The parish comprises 2902a. 2r. 11p. The Living is a vicarage, with the livings of Brooke and Langham annexed, valued in the king's books at £28. 3. 1½.; net income, £918; patron, George Finch, Esq.; appropriators, the Dean and Chapter of Westminster. The tithes, with some exceptions, were commuted for land and a money payment in 1820. The church is a spacious and elegant structure of various dates, but chiefly in the later English style, with a fine tower surmounted by a lofty spire. At Egleton is a chapel of ease; and there are places of worship in the town for Baptists, the Society of Friends, Independents, and Wesleyans. The free grammar school was founded about 1584, by Robert Johnson, Archdeacon of Leicester, who established a similar school at Uppingham. These schools, to each of which an hospital is annexed, were incorporated by Queen Elizabeth, who endowed them with certain alienated ecclesiastical property now producing an income of more than £3000 per annum, and placed them under the control of 24 governors, including the Bishops of London and Peterborough, the Deans of Westminster and Peterborough, the Archdeacon of Northampton, and the Masters of Trinity and St. John's Colleges, Cambridge. Belonging to them are, 20 exhibitions of £40 per annum each, tenable for seven years, to any of the colleges of Oxford or Cambridge; four scholarships of £24 per annum each, in Emmanuel College, Cambridge; four of £20 per annum each, in Sidney-Sussex College; four of £20 per annum each, in Clare Hall; and four of £16 each, in St. John's College; all founded by Archdeacon Johnson. Two exhibitions, likewise, of £40 per annum each, were founded by the family of Lovett, for the sons of graduated clergymen, who have been for three years in the school of Grantham, or, these failing, of Oakham. In the hospitals were originally 28 aged men; there are now 100 hospital poor, who receive each £10 per annum at their own dwellings, the buildings of both hospitals being occupied by the schoolmasters for the accommodation of boarders.

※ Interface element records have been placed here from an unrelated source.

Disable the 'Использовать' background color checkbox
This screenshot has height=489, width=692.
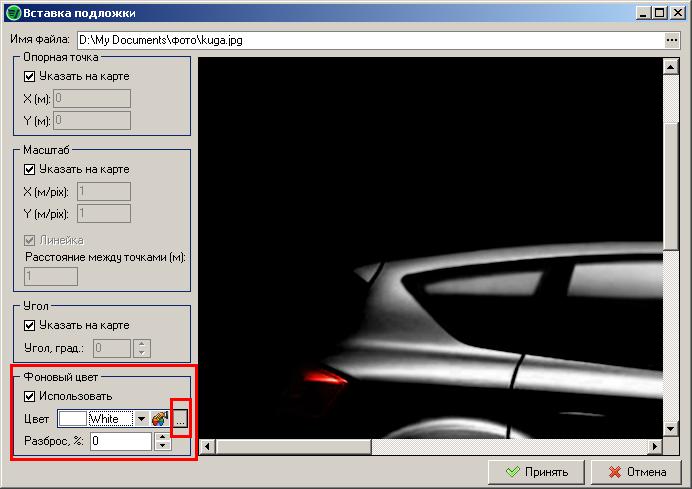pyautogui.click(x=29, y=396)
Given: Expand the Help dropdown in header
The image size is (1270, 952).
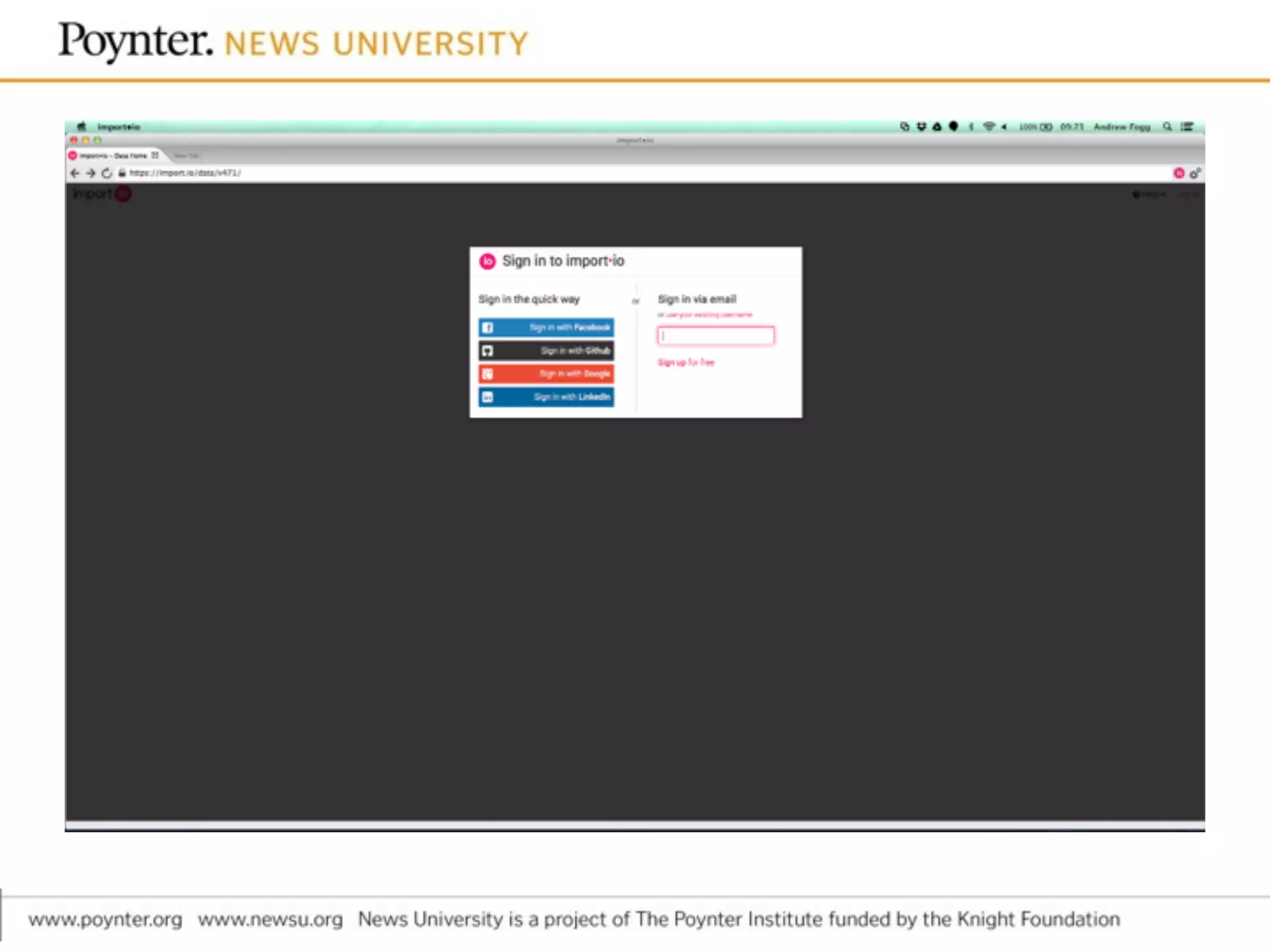Looking at the screenshot, I should pyautogui.click(x=1148, y=195).
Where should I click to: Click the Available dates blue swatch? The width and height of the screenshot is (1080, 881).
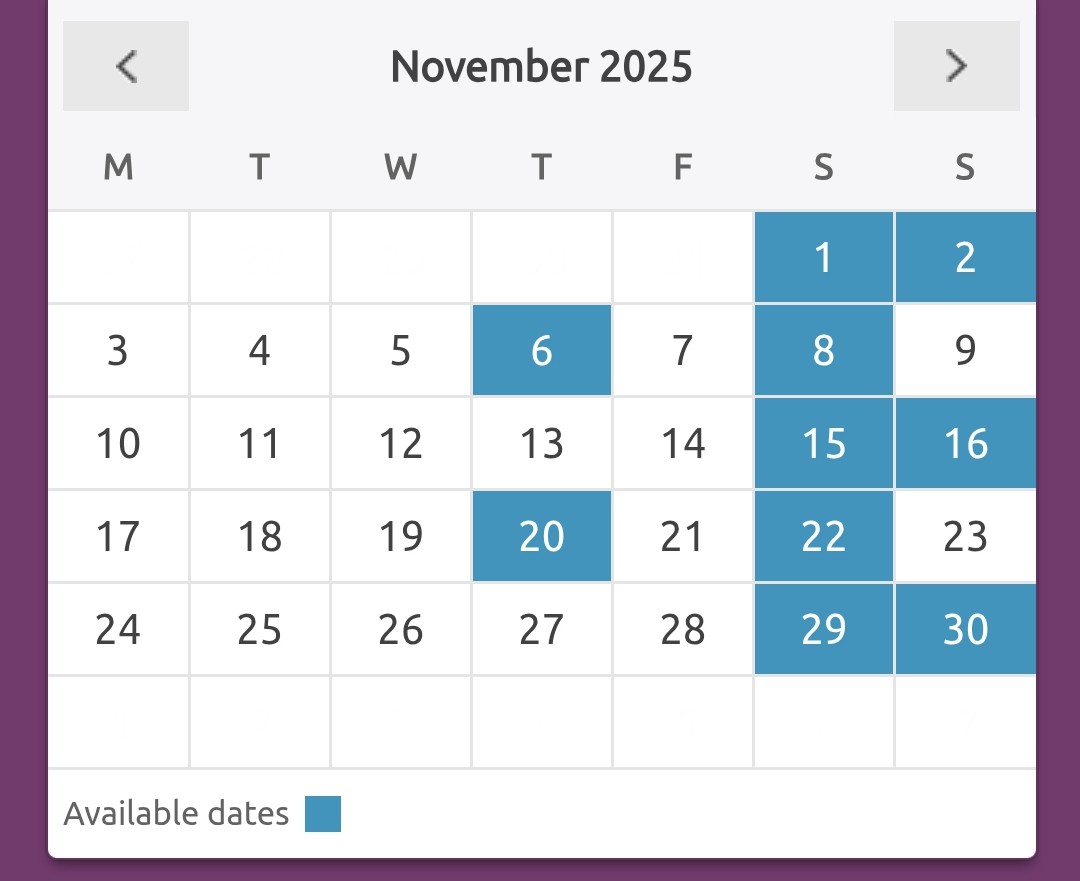[x=323, y=814]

The hospital of St. John and St. Anne, originally instituted about the 22nd of Richard II., by Walter Dalby, for two chaplains and twelve aged men, and of which the revenue at the Dissolution was £12. 12. 11., was refounded by Archdeacon Johnson, who increased the endowment. Twenty aged men now receive each £6 per annum at their own dwellings; the warden has £15, and the subwarden £10. The buildings of the hospital have fallen to decay, with the exception of a house for the warden, in which the subwarden at present resides, a chapel, and four separate tenements under one roof. A national school, established in 1816, is supported by subscription; and there are several bequests for distribution among the indigent generally. The poor-law union of Oakham comprises 30 parishes or places, 28 of which are in the county of Rutland, and two in that of Leicester, the whole containing a population of 11,218. Geoffrey Hudson, the dwarf, only three feet nine inches in height, was a native of Oakham.


Transcribed from A Topographical Dictionary of England, by Samuel Lewis, seventh edition, published 1858.